> [WHAT YOU ARE ASKED TO DO]:
What is needed is an exact copy of the lines from the line holding "The image size is (633, 462)." through the end of the material, with no other lines and no pictures.

################

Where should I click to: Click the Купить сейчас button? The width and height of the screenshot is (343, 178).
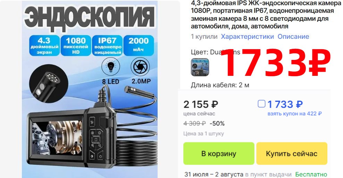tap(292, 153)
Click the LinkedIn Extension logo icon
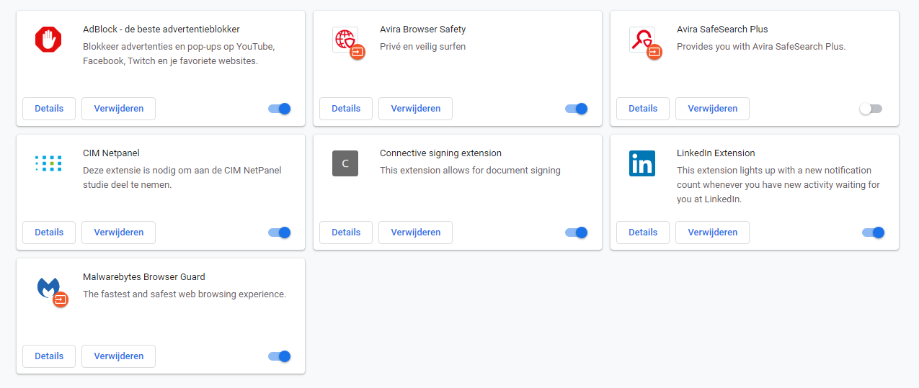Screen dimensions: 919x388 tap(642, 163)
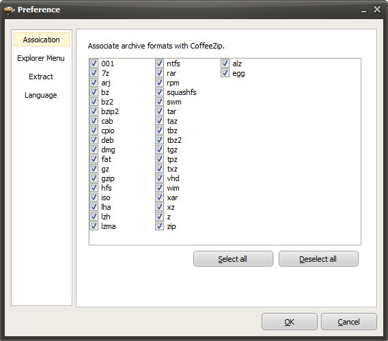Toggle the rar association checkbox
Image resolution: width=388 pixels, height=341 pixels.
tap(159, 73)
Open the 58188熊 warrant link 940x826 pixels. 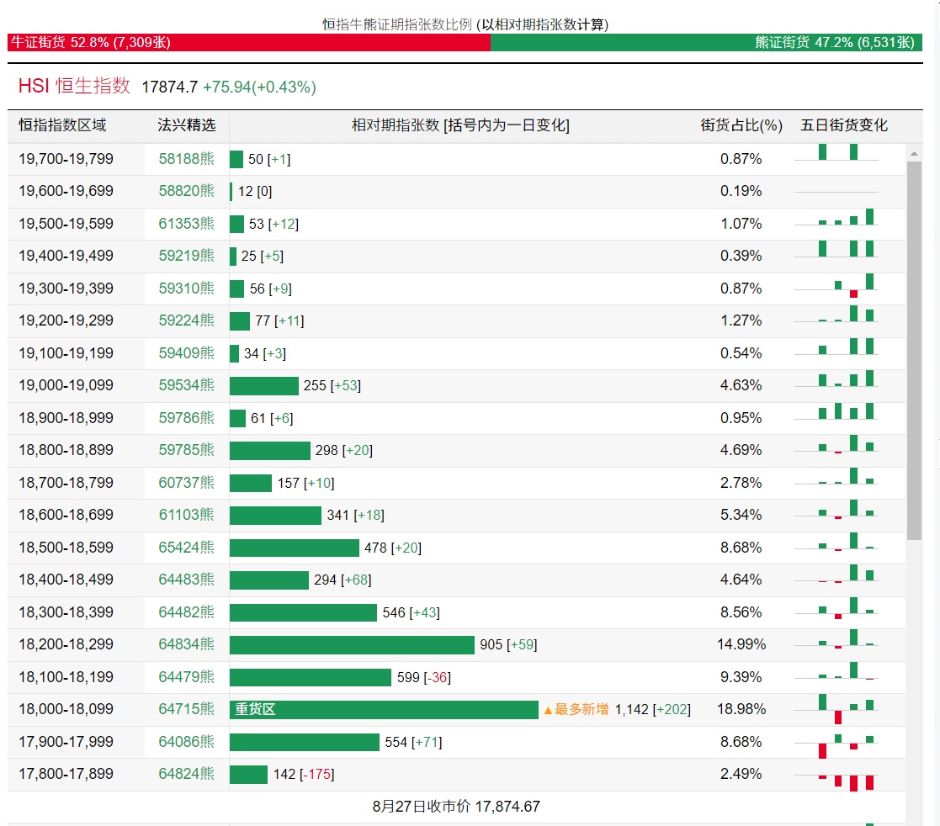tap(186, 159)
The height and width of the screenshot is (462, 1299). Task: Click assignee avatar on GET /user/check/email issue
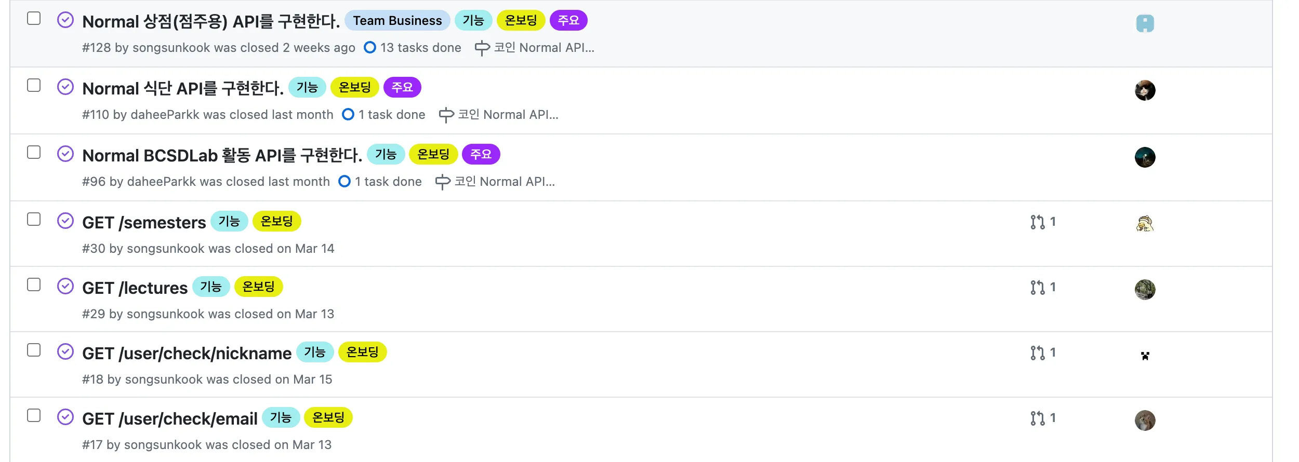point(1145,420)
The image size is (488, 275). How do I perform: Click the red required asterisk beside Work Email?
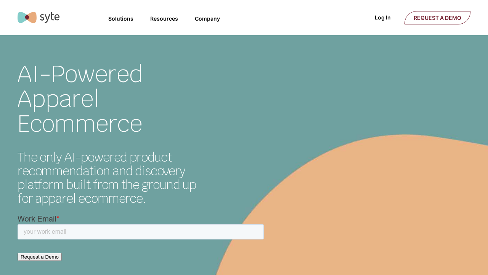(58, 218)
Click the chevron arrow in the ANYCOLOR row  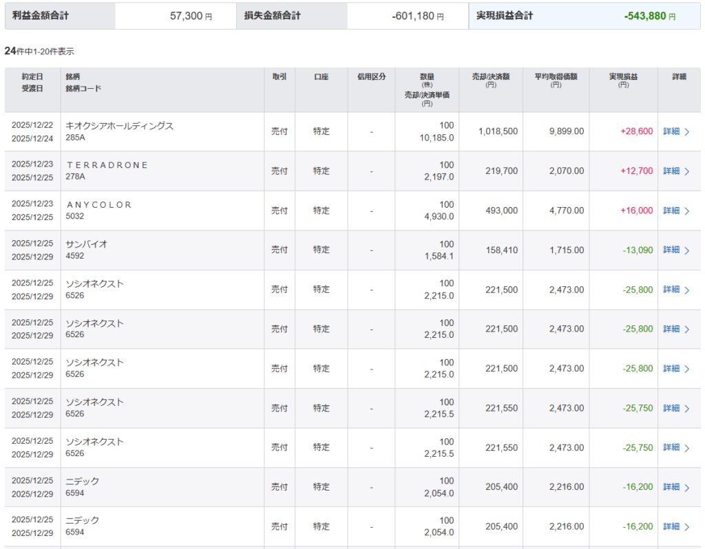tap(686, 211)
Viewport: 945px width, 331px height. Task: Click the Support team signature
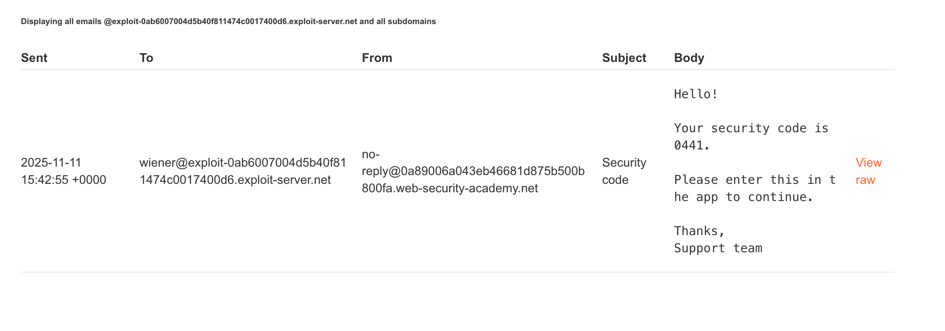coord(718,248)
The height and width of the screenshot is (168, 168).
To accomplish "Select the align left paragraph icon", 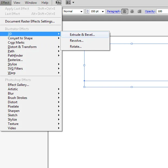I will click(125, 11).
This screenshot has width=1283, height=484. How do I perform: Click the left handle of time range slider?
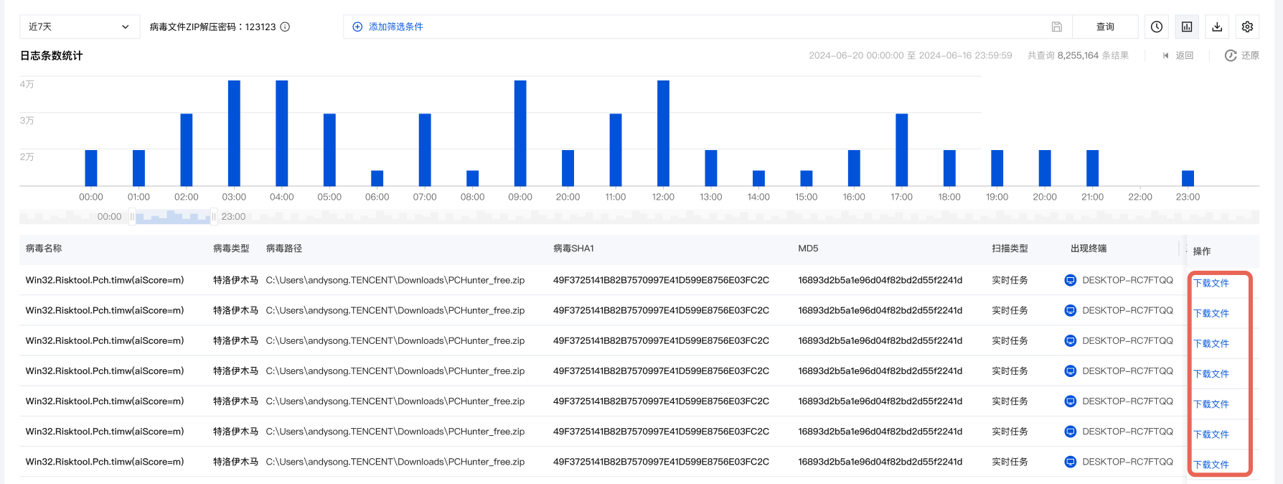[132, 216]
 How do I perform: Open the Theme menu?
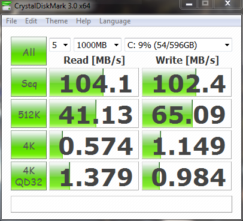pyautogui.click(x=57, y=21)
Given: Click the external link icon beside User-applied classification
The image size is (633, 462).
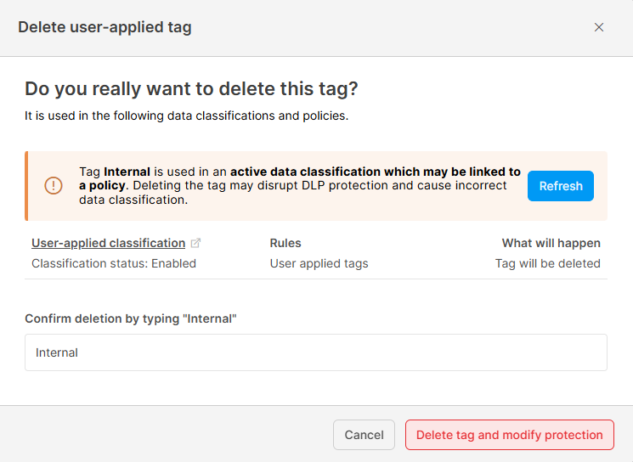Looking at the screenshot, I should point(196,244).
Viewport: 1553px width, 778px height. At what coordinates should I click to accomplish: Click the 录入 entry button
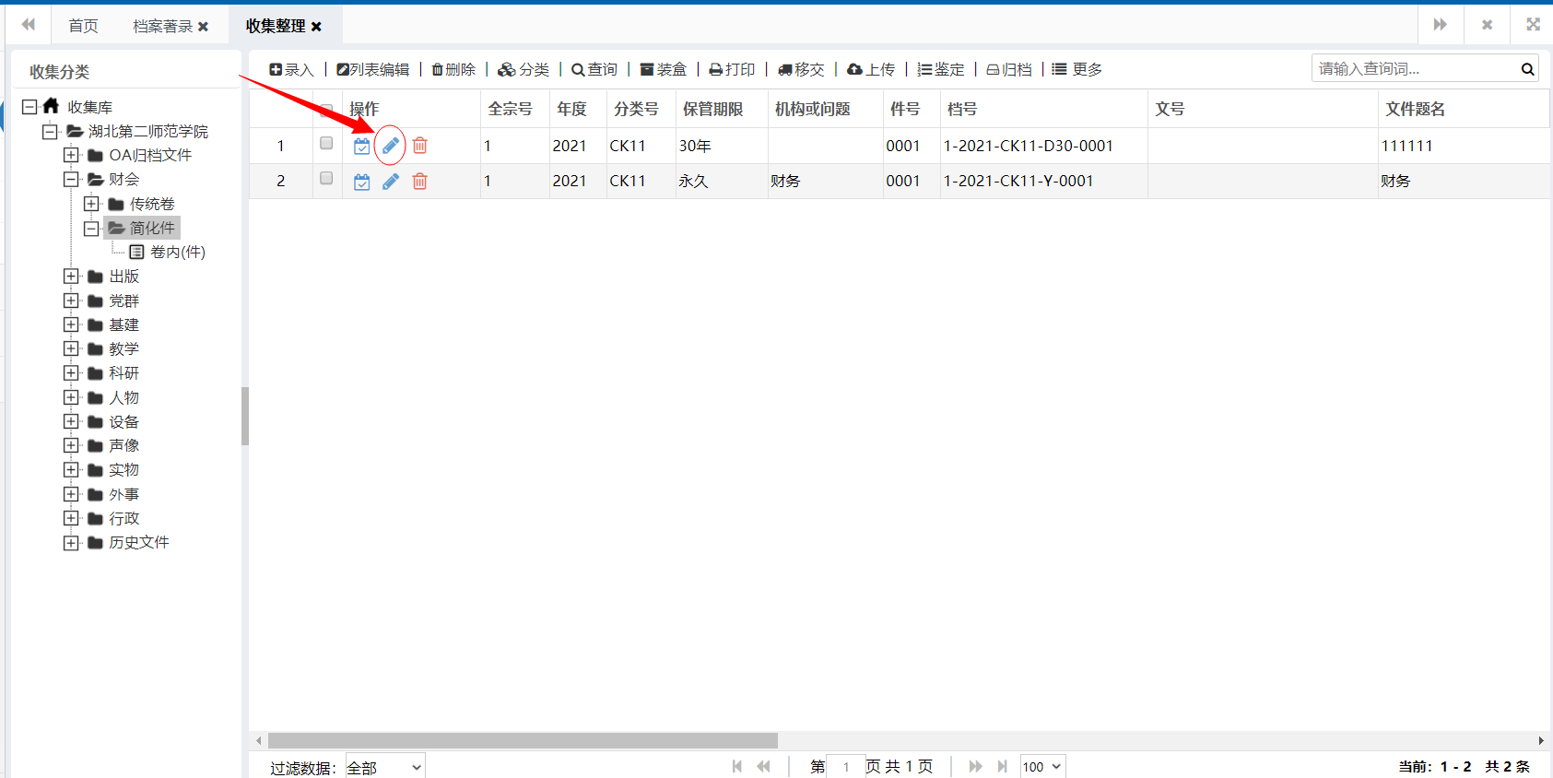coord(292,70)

################

> [ANSWER BELOW]:
The image size is (633, 462).
Looking at the screenshot, I should point(196,244).
Viewport: 1553px width, 778px height. At what coordinates should I click to accomplish: Click the 录入 entry button
coord(292,70)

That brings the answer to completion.